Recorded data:
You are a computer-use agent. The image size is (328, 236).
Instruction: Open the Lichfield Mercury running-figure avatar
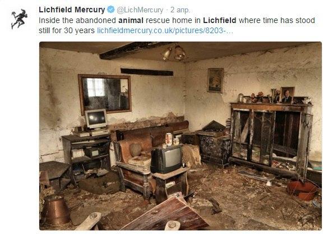(x=19, y=19)
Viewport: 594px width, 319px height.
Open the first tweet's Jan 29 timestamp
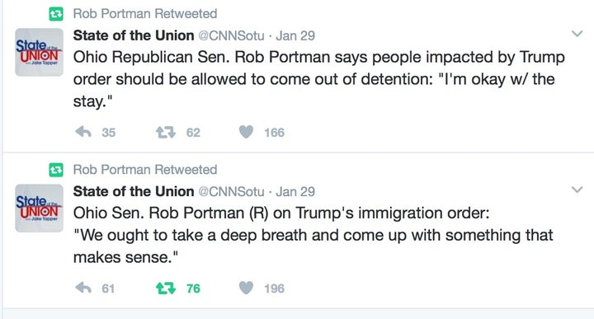click(x=295, y=35)
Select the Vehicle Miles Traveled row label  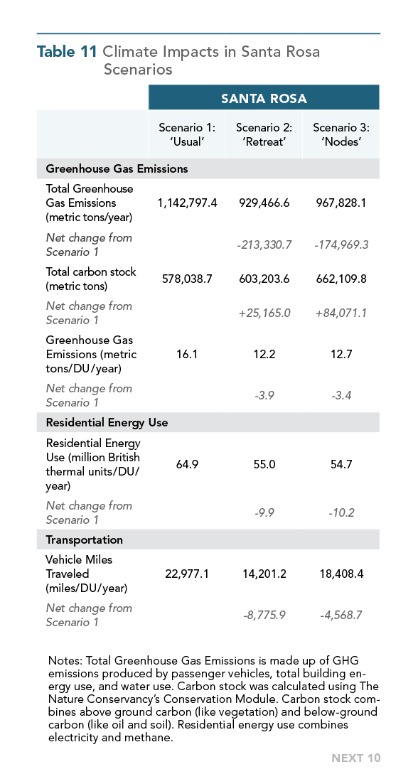[86, 574]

* [WRITTEN INSTRUCTION] Please pull out each line of the material above that contains the word "Open", counting only matches with the same capitalization.

* [SOLUTION FOR THIS PROBLEM]
Instruction: Open the Lichfield Mercury running-figure avatar
Open the first tweet's Jan 29 timestamp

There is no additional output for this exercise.